# Selected extract
## BEGIN

Tuesday, December 3, 2024

Otto Preminger | Advise & Consent

expendable heroes

by Douglas Messerli

 

Wendell Mayes (screenplay, based on the novel by Allen Drury), Otto Preminger (director) Advise & Consent / 1962

 

I can’t recall when I first saw the Otto Preminger-directed political drama Advise & Consent, but it must have been after I had come out as a gay man because I remember being shocked by its depiction of the character Brig Anderson (a handsome Don Murray), a young senator from Utah who is asked to chair the committee for the support of Robert A. Leffingwell (Henry Fonda) whom the President (Franchot Tone) has nominated for the position of Secretary of State.


     In fact, I believe I was shocked for a second time, the first time being when, having been accused of being a member of a Communist cell in his youth, Leffingwell denies it, perjuring himself. When Fonda lies on screen, to who else can you turn to believe? True to form, the Fonda character admits to the President that he has lied and asks him to withdraw his nomination. But knowing an honest and capable man when he sees him, the dying President refuses to do so, creating the rather flimsy device of this movie’s plot.

      Anderson, we are shown, is a good family man, happily married, so it appears, to Ellen (Inga Swenson) and so honest that when he gets wind of Leffingwell’s perjury, he demands that the President pick another candidate.

## END

# Stated goal A
Duplicate the passage from the review of Advise & Consent, starting with "expendable heroes" and going on through "Secretary of State.".

# Material for this exercise
## BEGIN

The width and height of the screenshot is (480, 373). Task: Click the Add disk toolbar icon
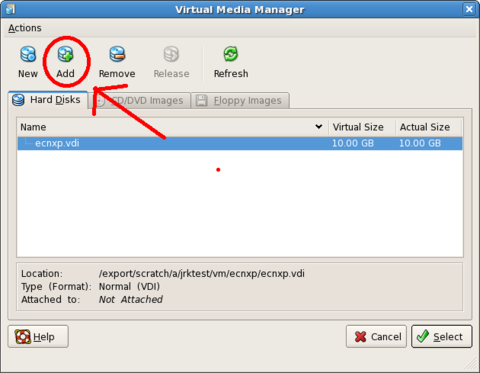[x=65, y=54]
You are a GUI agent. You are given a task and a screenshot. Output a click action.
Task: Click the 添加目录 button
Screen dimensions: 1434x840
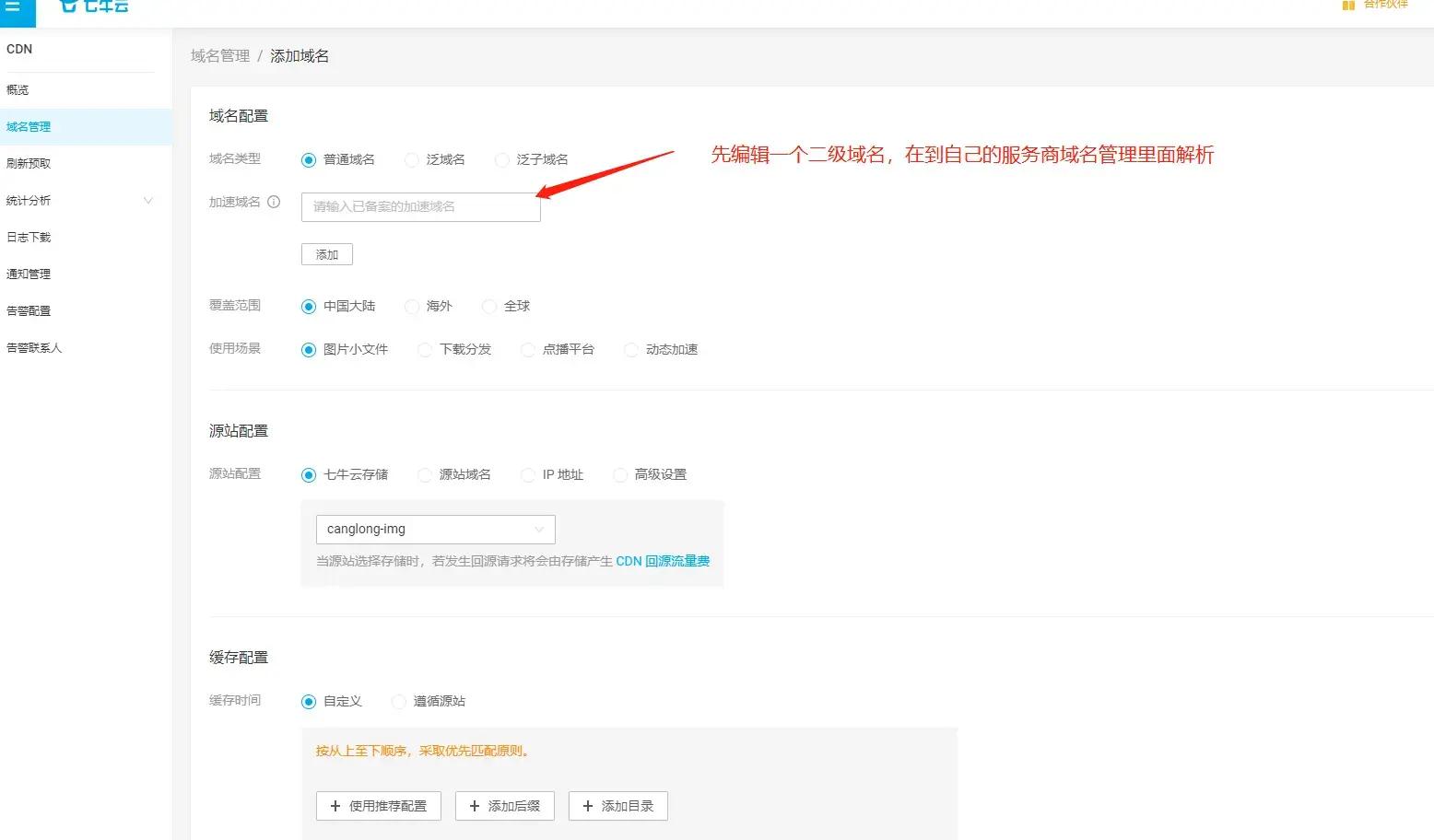(x=617, y=806)
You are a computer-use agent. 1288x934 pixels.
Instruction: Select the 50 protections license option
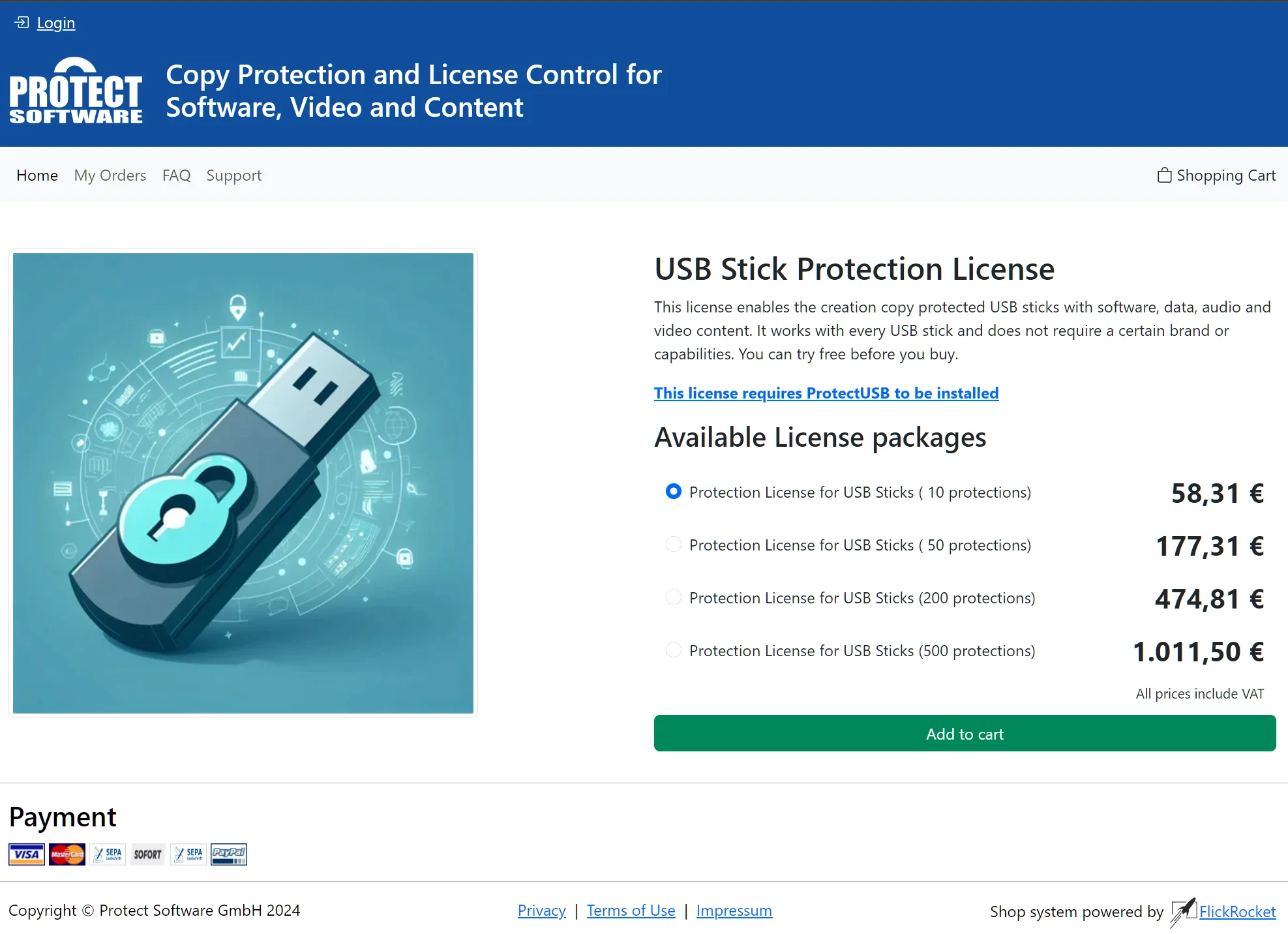tap(672, 544)
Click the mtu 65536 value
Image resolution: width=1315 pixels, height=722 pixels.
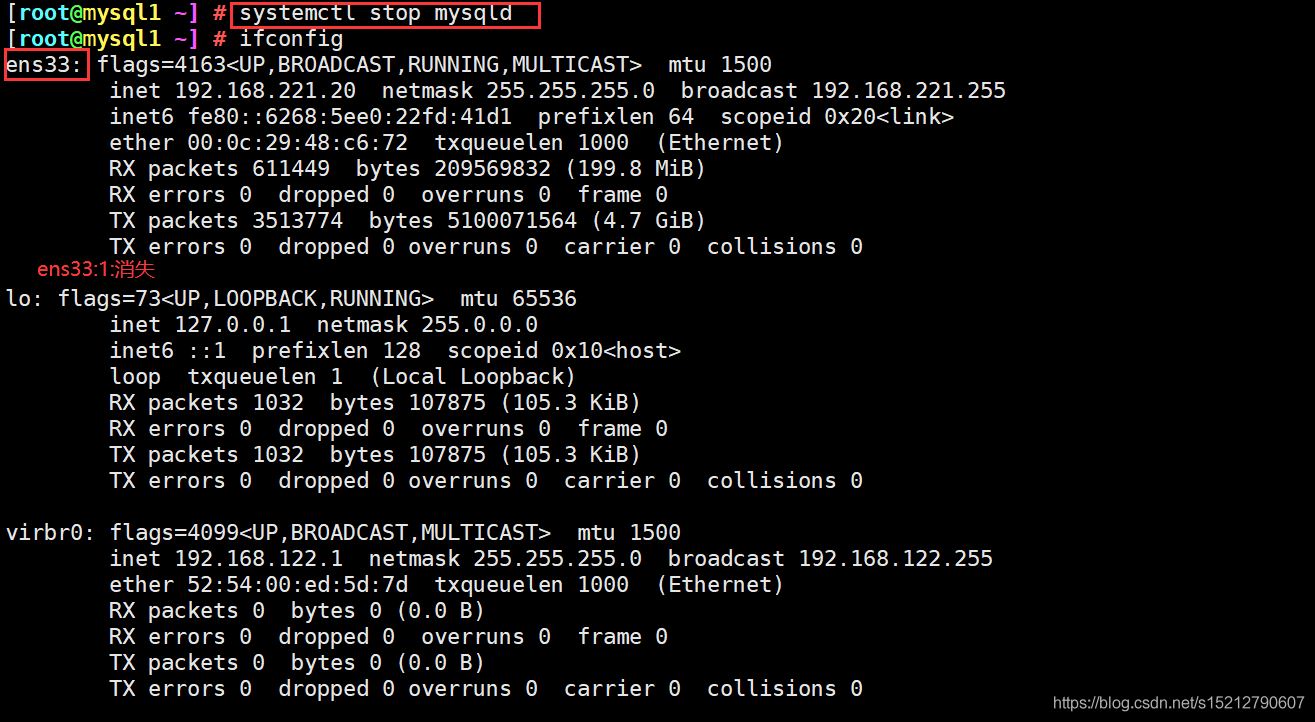[518, 299]
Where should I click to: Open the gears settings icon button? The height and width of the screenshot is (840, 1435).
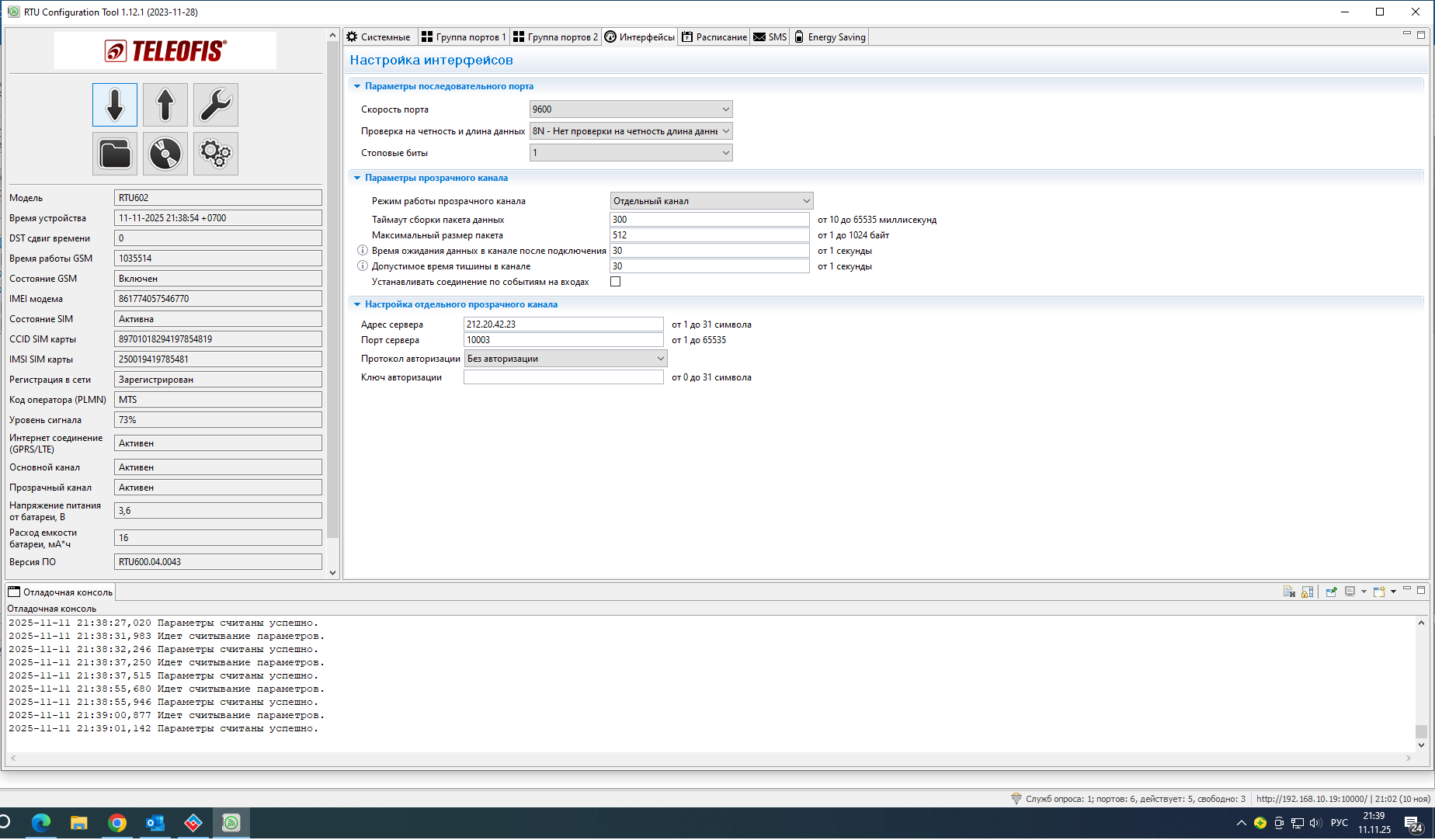pos(215,154)
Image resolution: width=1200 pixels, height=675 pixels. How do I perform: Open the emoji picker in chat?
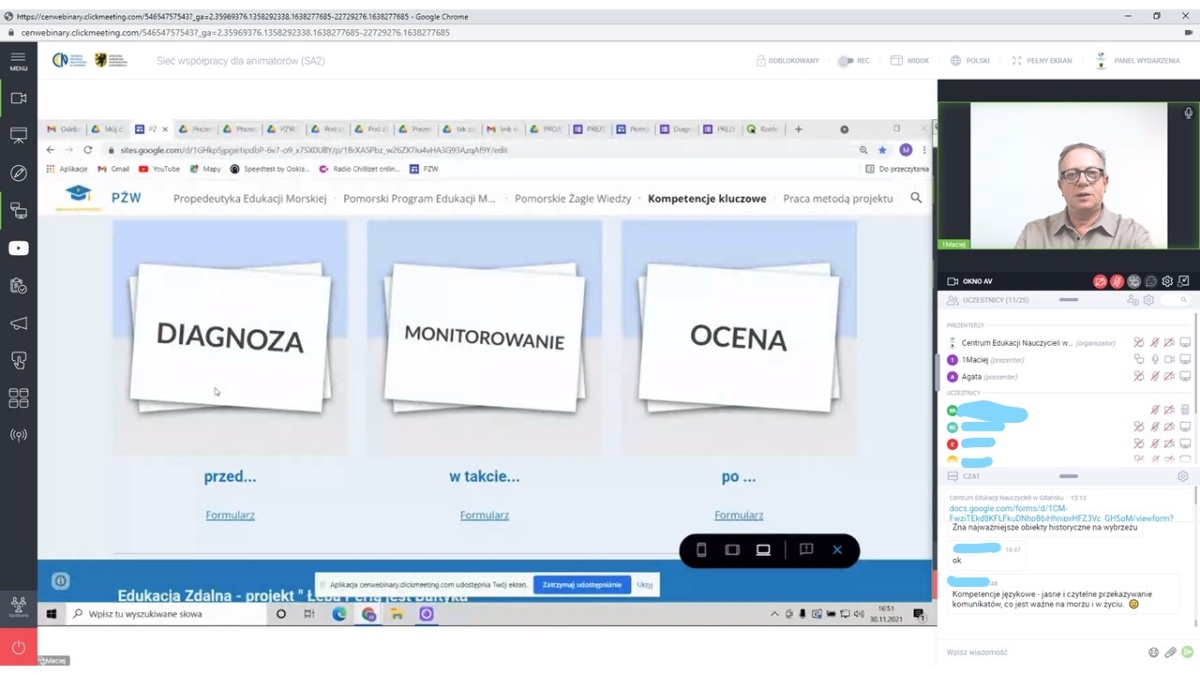click(1153, 652)
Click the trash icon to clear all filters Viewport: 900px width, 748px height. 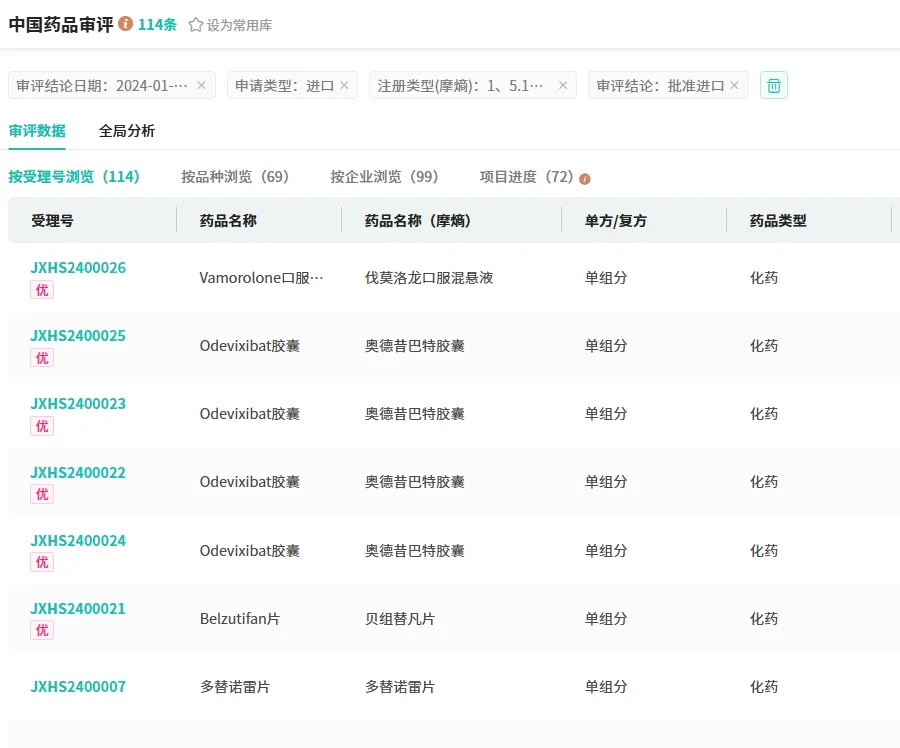773,86
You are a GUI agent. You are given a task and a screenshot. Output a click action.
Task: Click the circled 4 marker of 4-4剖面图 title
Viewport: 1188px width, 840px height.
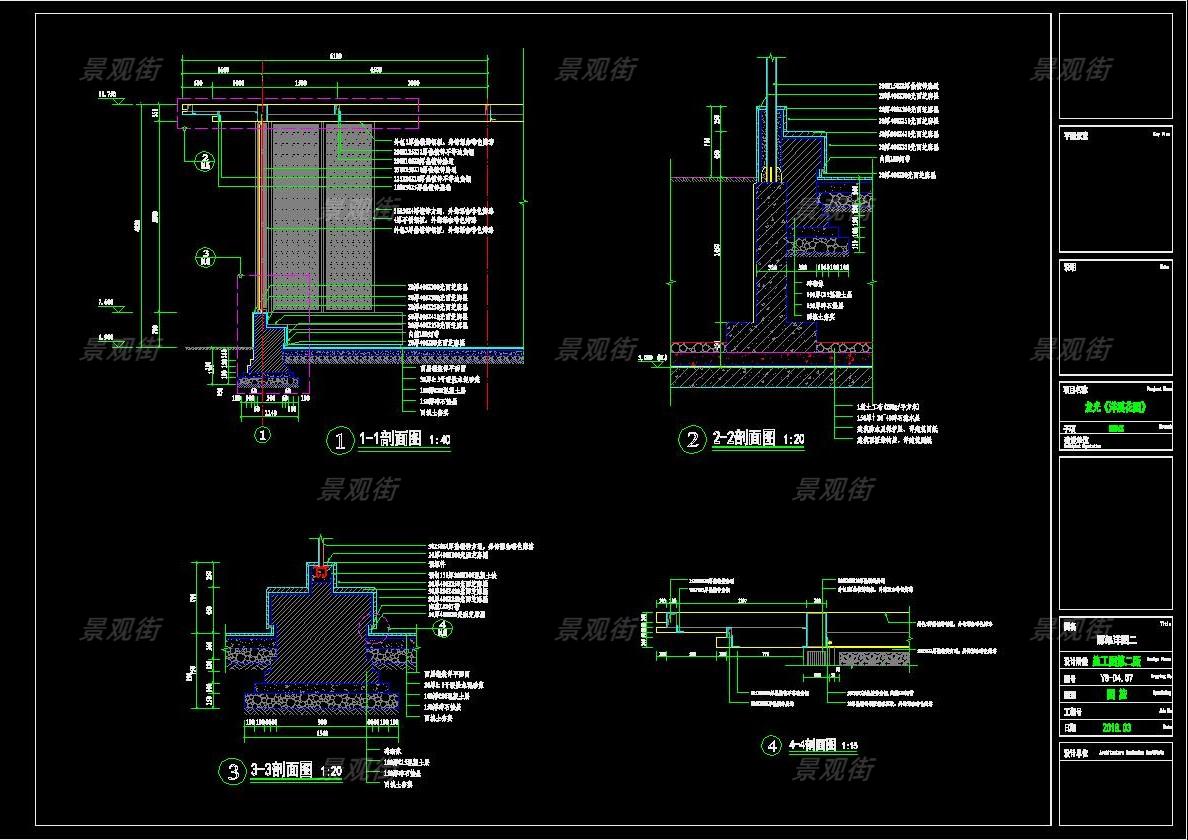point(771,746)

## END

# Stated goal B
Rewrite the records from their start through the line containing "(x=617, y=806)", replacing "screenshot" with "screen capture" and keeping everything else the same. Give only those lines, and omit the pictures.

# Task output A
expendable heroes

by Douglas Messerli

 

Wendell Mayes (screenplay, based on the novel by Allen Drury), Otto Preminger (director) Advise & Consent / 1962

 

I can’t recall when I first saw the Otto Preminger-directed political drama Advise & Consent, but it must have been after I had come out as a gay man because I remember being shocked by its depiction of the character Brig Anderson (a handsome Don Murray), a young senator from Utah who is asked to chair the committee for the support of Robert A. Leffingwell (Henry Fonda) whom the President (Franchot Tone) has nominated for the position of Secretary of State.

# Task output B
The width and height of the screen capture is (480, 373). Task: Click the Add disk toolbar icon
[x=65, y=54]
You are a GUI agent. You are given a task and a screen capture. Output a click action.
Task: Click the 添加目录 button
Screen dimensions: 1434x840
(x=617, y=806)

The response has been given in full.